Lying at the heart of the technique is a laser-irradiated metal nanosphere. The 60–80 nm diameter gold particle behaves as an optical antenna and provides enough field enhancement to detect the fluorescence from a single molecule.

The team's current set-up delivers a diffraction-unlimited spatial resolution of around 50 nm, which is sufficient to identify individual proteins. What's more, by replacing the spherical nanoparticle with a nanorod, it may be possible to push the optical resolution to less than 10 nm.

"This is in the works," Lukas Novotny of the University of Rochester's Institute of Optics told "We are able to fabricate gold-nanorod antennas and are performing first experiments."

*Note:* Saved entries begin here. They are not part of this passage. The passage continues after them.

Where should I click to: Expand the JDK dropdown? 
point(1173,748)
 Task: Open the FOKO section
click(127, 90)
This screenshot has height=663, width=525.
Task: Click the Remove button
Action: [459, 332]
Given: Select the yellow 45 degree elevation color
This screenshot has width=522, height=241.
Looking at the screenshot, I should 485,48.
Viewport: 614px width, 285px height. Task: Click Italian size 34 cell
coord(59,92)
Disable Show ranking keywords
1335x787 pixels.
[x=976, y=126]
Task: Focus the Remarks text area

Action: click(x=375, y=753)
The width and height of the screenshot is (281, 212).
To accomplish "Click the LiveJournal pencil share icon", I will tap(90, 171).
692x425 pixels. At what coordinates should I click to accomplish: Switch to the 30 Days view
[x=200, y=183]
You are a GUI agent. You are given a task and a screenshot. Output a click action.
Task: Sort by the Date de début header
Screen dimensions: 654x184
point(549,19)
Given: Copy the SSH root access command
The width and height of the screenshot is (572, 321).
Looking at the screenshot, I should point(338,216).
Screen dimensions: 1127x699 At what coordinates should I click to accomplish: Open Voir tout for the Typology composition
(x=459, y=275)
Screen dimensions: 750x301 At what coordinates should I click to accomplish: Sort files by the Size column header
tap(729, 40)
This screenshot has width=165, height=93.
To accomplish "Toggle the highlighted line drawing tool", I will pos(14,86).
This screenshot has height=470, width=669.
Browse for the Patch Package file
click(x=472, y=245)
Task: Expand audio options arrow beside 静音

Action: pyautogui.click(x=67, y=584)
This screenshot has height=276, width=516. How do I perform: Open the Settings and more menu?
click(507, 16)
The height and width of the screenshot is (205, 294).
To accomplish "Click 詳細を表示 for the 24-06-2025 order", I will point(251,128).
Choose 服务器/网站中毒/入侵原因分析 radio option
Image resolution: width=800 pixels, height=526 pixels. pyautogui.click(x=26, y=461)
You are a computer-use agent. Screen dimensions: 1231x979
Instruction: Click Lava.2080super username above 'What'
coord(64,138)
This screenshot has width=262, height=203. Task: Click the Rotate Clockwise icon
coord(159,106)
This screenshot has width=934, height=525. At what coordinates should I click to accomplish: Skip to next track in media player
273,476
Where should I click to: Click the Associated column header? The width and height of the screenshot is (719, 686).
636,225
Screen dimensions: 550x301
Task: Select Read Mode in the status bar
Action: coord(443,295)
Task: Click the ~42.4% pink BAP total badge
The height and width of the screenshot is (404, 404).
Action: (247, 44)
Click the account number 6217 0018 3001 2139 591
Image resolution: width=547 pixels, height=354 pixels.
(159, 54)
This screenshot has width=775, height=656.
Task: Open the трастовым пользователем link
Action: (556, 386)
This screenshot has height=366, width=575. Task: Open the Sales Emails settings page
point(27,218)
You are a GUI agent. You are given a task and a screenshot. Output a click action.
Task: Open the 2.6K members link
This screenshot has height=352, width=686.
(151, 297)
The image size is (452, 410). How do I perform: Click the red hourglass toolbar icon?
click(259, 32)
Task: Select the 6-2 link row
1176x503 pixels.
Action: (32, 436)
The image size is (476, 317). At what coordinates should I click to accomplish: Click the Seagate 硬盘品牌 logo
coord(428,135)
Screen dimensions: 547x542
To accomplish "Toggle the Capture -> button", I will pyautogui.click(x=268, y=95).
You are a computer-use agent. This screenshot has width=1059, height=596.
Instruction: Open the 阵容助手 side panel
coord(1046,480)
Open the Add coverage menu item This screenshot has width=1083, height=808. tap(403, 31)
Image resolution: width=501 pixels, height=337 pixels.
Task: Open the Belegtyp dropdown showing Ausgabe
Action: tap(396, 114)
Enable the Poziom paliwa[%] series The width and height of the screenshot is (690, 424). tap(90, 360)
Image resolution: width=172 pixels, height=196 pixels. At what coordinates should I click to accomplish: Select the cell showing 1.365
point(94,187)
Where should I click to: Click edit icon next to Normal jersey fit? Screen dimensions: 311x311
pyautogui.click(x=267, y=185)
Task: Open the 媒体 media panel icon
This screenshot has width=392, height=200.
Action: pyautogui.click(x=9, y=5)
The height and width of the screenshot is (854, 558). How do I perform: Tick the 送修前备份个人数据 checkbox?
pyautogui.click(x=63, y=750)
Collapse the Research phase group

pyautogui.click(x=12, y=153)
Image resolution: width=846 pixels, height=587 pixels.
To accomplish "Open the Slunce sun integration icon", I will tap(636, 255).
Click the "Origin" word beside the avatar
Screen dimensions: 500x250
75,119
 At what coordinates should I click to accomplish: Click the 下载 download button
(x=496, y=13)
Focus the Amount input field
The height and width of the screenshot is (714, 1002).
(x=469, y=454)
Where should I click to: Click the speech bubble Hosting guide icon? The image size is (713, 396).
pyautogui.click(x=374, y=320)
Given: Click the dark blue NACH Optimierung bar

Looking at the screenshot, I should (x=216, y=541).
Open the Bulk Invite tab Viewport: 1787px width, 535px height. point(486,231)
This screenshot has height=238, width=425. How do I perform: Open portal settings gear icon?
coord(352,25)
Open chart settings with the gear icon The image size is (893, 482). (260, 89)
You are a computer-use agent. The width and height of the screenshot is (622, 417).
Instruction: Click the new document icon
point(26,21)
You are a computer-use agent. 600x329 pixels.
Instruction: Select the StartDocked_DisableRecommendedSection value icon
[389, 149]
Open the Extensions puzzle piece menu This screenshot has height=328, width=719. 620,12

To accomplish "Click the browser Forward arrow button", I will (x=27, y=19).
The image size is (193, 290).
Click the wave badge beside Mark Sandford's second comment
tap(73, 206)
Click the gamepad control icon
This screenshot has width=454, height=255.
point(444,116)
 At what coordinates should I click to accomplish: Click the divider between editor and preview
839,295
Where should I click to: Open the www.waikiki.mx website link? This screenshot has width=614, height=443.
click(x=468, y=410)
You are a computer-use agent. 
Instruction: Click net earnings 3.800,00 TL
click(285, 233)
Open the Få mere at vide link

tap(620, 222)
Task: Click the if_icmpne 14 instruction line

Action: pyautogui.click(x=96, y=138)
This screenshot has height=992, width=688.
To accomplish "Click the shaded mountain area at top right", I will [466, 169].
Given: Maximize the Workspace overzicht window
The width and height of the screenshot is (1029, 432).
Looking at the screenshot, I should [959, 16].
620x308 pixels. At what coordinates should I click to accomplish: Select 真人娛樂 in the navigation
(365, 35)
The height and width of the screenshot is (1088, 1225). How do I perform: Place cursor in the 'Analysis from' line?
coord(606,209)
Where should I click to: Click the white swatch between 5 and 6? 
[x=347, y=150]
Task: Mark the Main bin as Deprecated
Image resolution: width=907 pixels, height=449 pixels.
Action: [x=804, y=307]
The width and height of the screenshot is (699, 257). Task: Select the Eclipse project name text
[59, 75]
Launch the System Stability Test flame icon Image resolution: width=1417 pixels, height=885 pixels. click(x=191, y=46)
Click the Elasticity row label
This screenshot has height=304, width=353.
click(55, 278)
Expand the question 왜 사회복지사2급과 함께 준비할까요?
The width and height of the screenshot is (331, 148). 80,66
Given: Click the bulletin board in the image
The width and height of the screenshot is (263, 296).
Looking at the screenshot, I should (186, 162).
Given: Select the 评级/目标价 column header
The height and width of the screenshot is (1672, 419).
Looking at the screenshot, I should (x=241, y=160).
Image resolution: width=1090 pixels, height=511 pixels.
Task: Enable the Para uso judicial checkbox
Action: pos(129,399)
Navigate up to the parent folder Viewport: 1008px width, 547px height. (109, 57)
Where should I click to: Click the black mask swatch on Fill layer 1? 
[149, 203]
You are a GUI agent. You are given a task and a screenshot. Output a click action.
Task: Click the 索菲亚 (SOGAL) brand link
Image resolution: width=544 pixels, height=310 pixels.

The group's microscope design (see diagram) features an array of operating modes including near-field, wide-field and confocal imaging. In addition, the instrument can perform scanning force microscopy (SFM).

"One of the key advantages of our apparatus is that it provides simultaneous chemical and topological information," explained Novotny. "The high-resolution optical image allows us to identify individual constituents, such as proteins, while the SFM data can be used to investigate structural and mechanical properties of the membrane."

Novotny and his colleagues are interested in whether certain proteins act alone or require a "friend" to perform a given function. Using their instrument, the scientists perform so-called co-localization experiments – tagging two different proteins with different fluorescent labels and then imaging the membrane surface to determine any correlation between the distributions of the highlighted molecules.

The researchers presented their work in a special issue of Nanotechnology.